● Fragmento del texto:
------------------------------

Es sabido que fué él quien nos legó,
entre delicadezas teológicas y geométricas, la imagen horrible del universo
infinito y silencioso, de la “esfera cuyo centro está en todas partes y la
circunferencia en ninguna.” Lo invisible de cualquier límite, lo inhasible de
toda referencia, fueron para él una angustia dolorosa y final, de la que ni las
piedades del Cristo ni los determinismos de Arrio pudieron consolarlo.
Nietszche diluyó ese agorafóbico sueño declarando en la percepción los límites
precisos de la esfera, inventando un infranqueable universo portátil. Pero su
refugio resultó asfixiante y oscuro, es la añoranza de ventanas que sabe
impensables. Caelo procede por yuxtaposición: en el instante mágico de su
poesía consigue (horror del geómetra!), que el punto y la esfera coincidan, que
los límites de lo infinitesimal no se distingan de lo infinito.

------------------------------

● Filas:
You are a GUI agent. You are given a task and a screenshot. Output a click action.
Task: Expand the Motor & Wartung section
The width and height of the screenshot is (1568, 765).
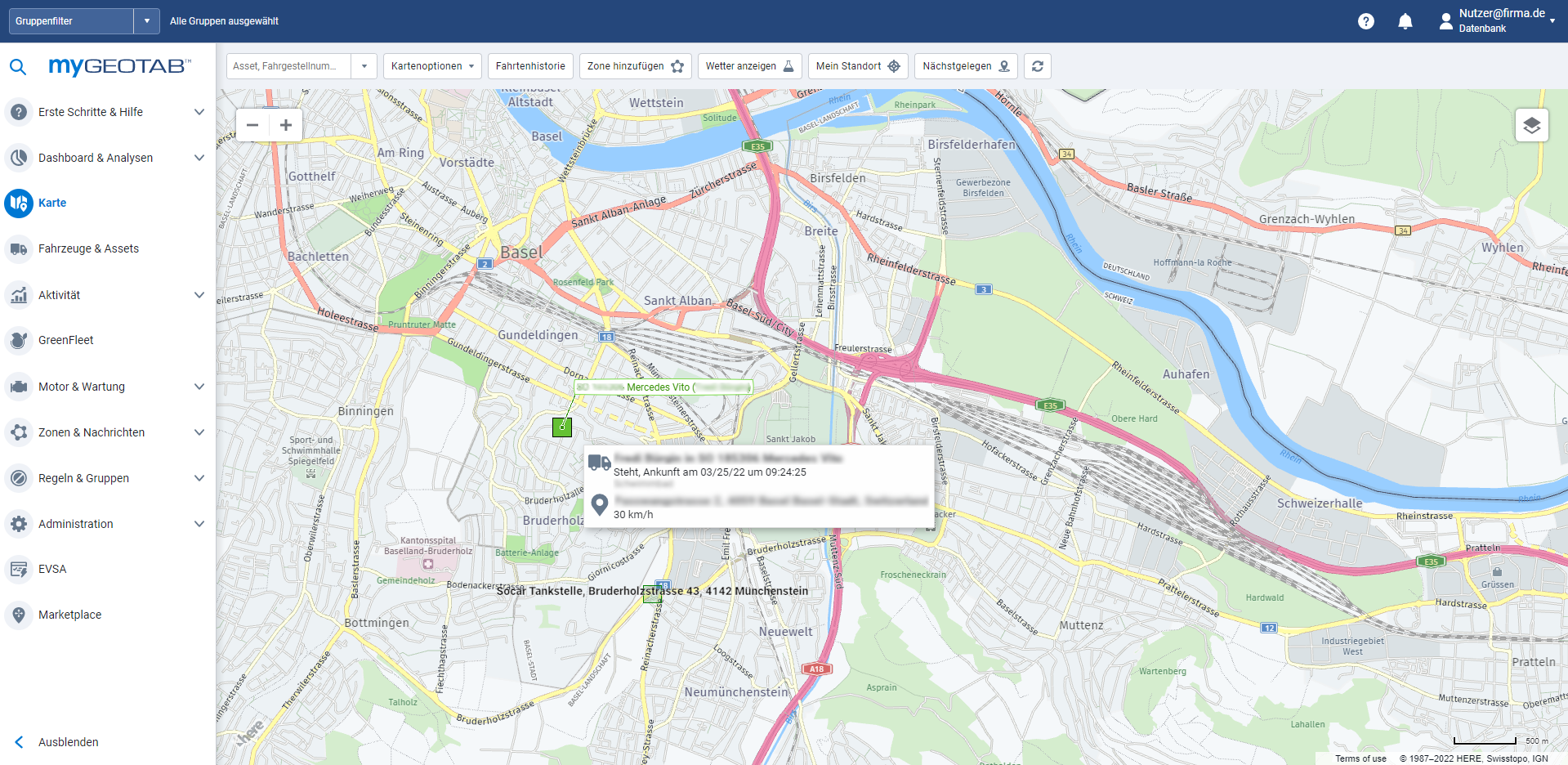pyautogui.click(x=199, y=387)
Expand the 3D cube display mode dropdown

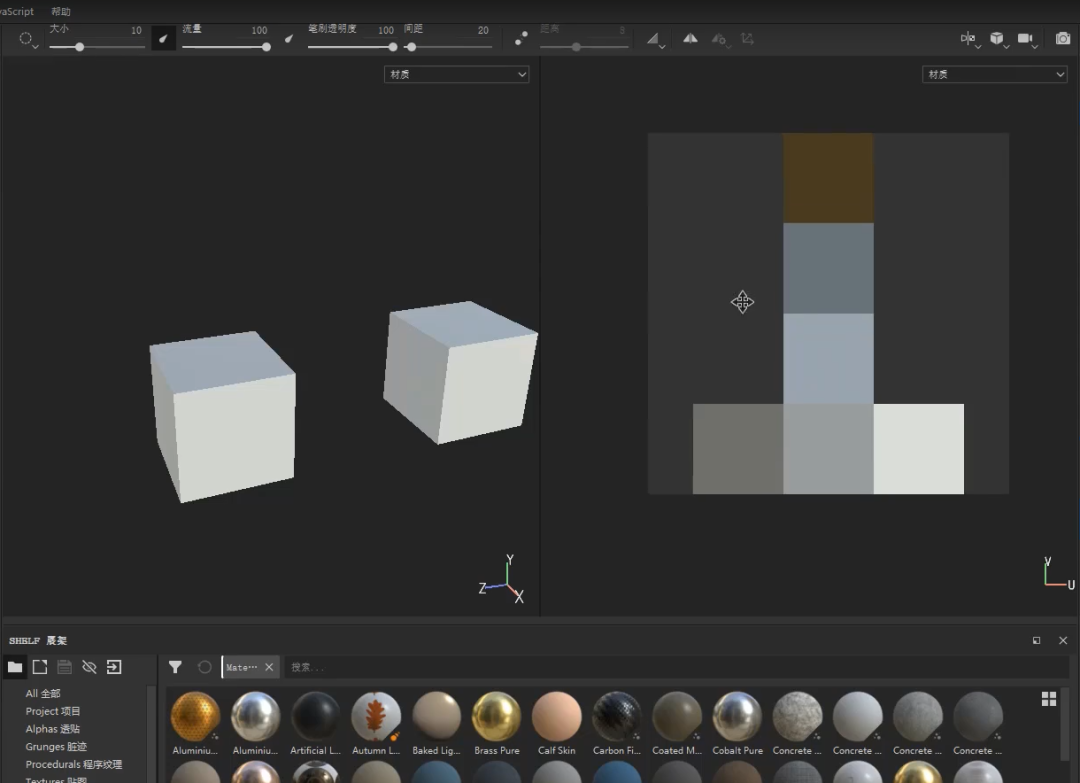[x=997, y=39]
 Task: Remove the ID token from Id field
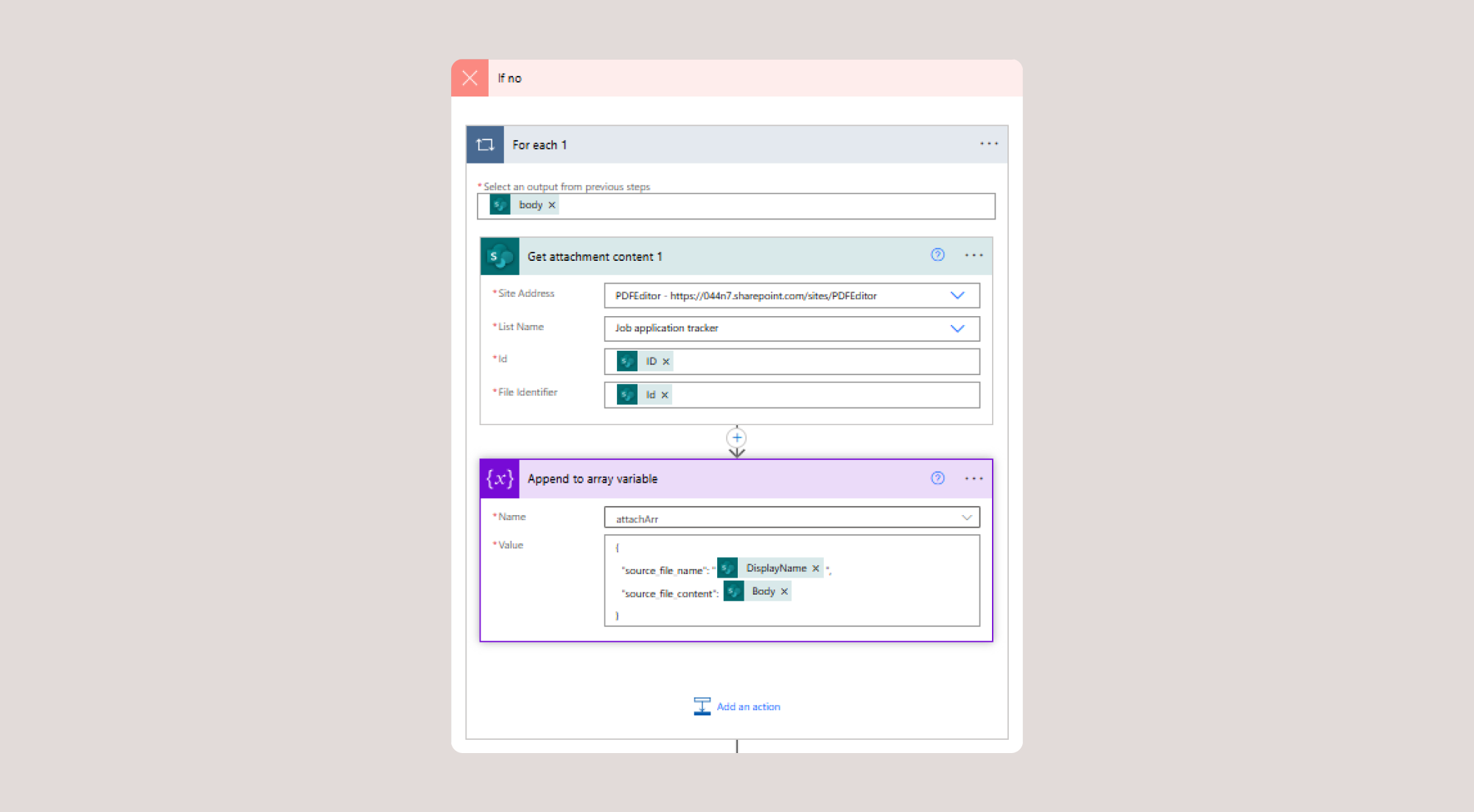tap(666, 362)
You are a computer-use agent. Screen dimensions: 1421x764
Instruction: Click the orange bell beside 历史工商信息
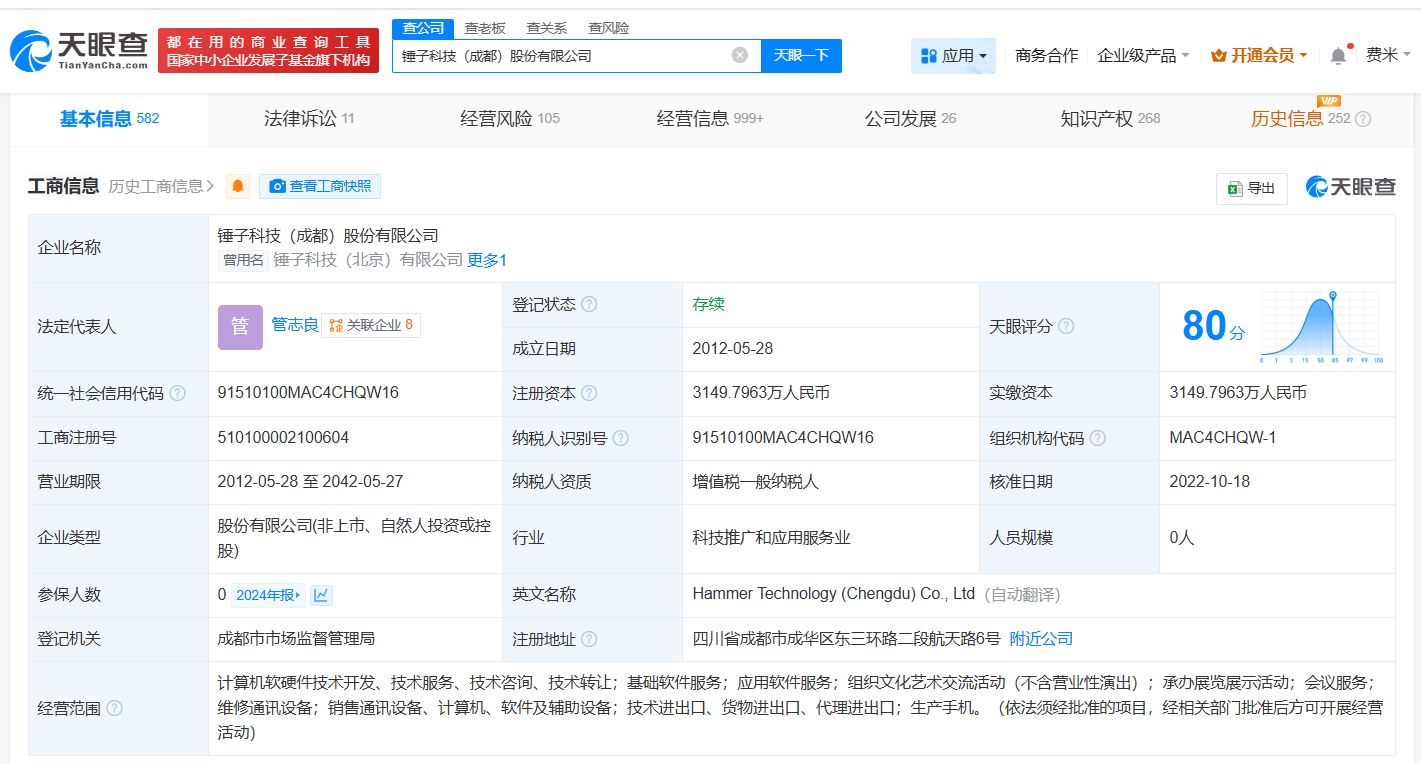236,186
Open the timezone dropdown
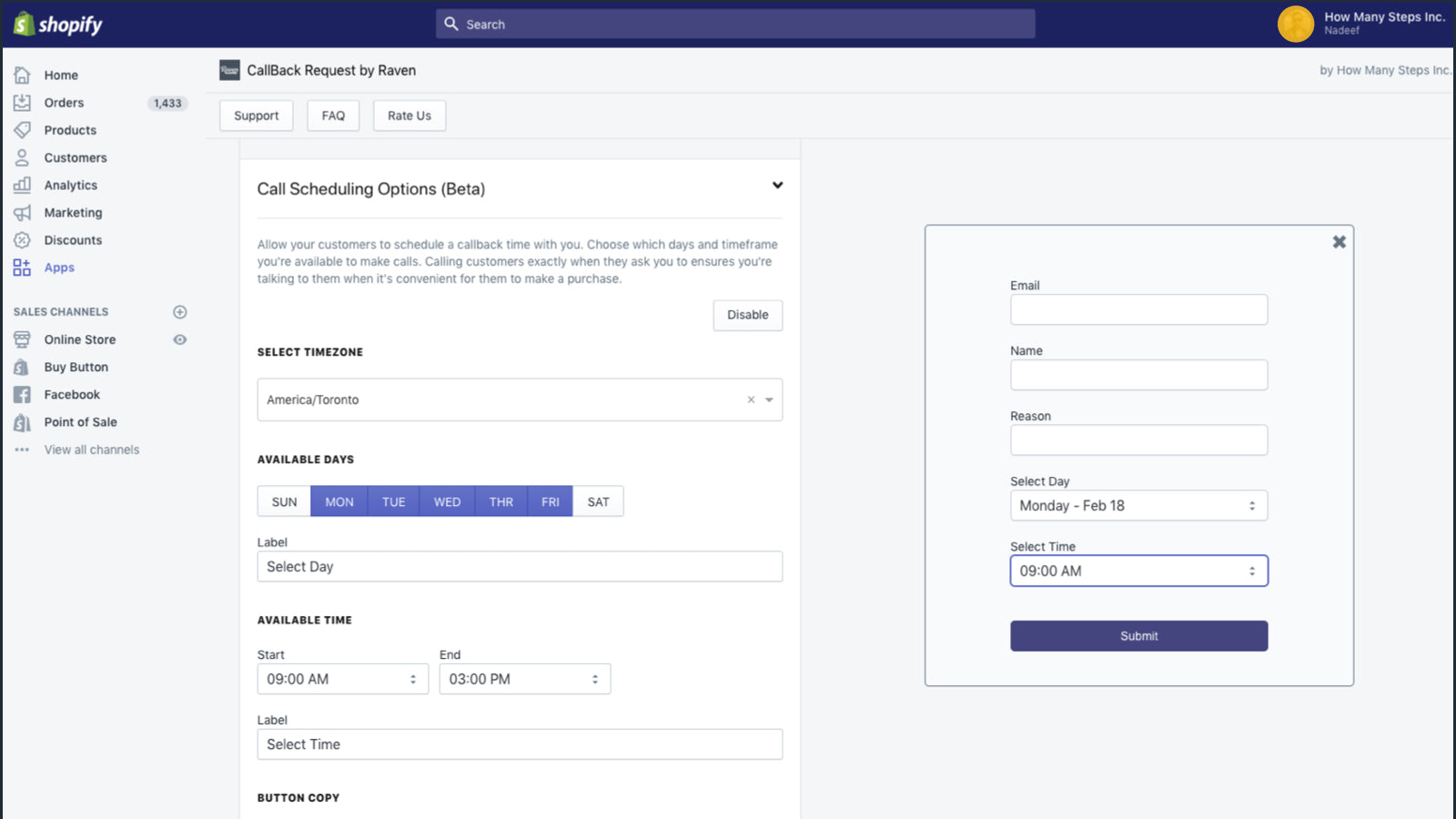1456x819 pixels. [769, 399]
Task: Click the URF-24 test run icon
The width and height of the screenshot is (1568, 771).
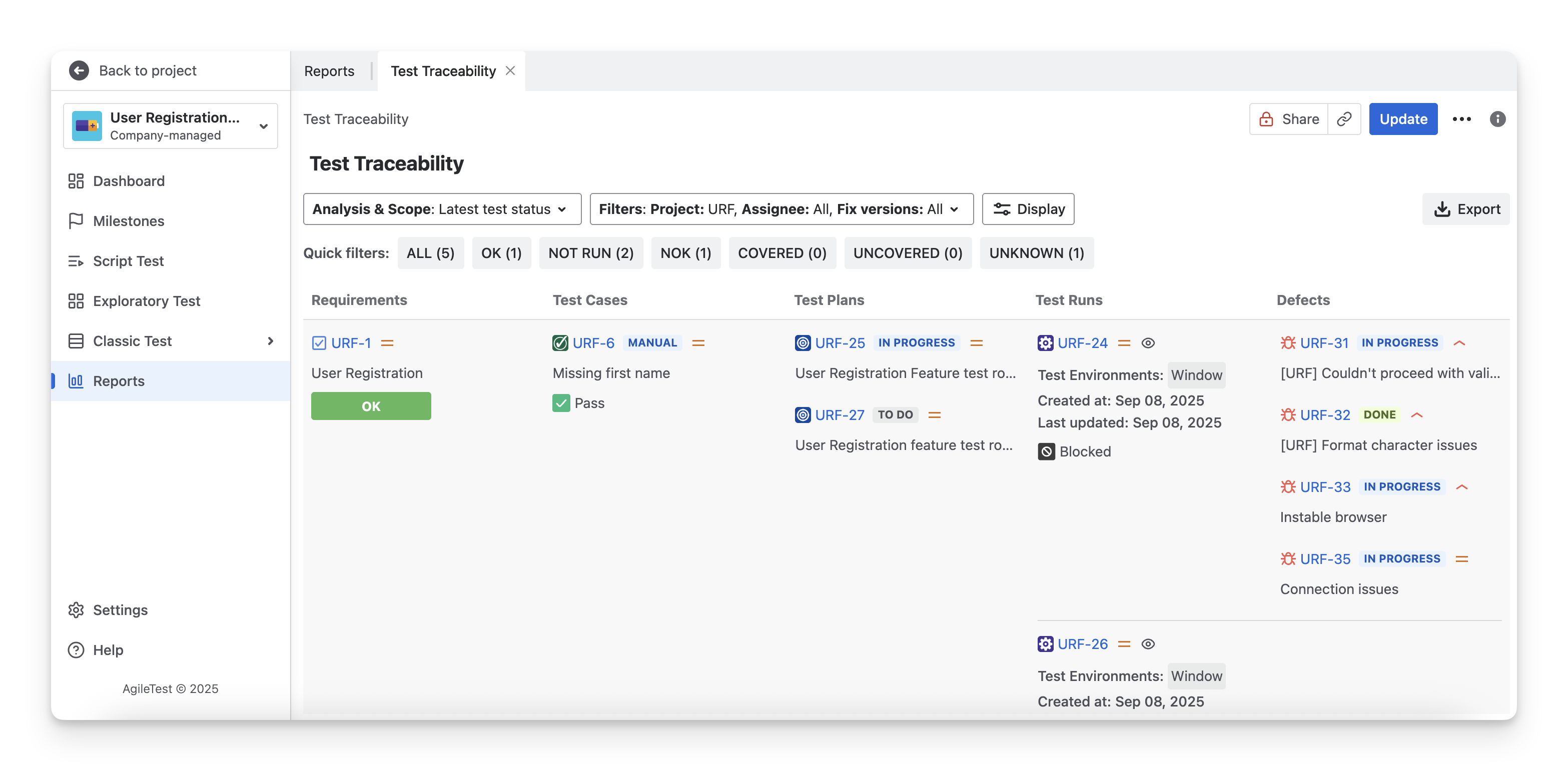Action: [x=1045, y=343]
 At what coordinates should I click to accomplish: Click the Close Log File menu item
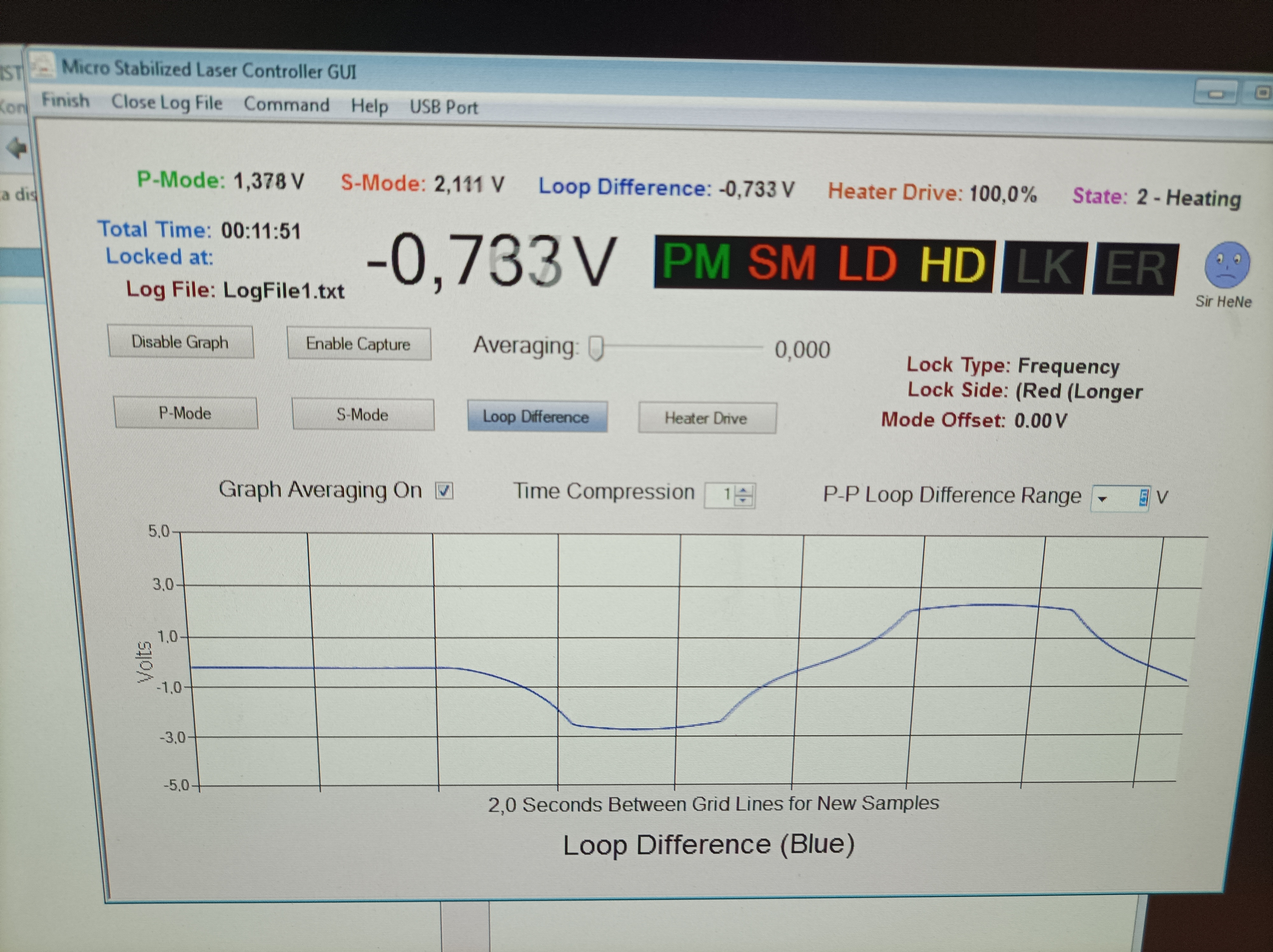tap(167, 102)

------------------------------

Vuelve a escribir sin cambios, en el fragmento sobre la esfera infinita, todo lo que va desde "Es sabido que" hasta "Arrio pudieron consolarlo.".

Es sabido que fué él quien nos legó,
entre delicadezas teológicas y geométricas, la imagen horrible del universo
infinito y silencioso, de la “esfera cuyo centro está en todas partes y la
circunferencia en ninguna.” Lo invisible de cualquier límite, lo inhasible de
toda referencia, fueron para él una angustia dolorosa y final, de la que ni las
piedades del Cristo ni los determinismos de Arrio pudieron consolarlo.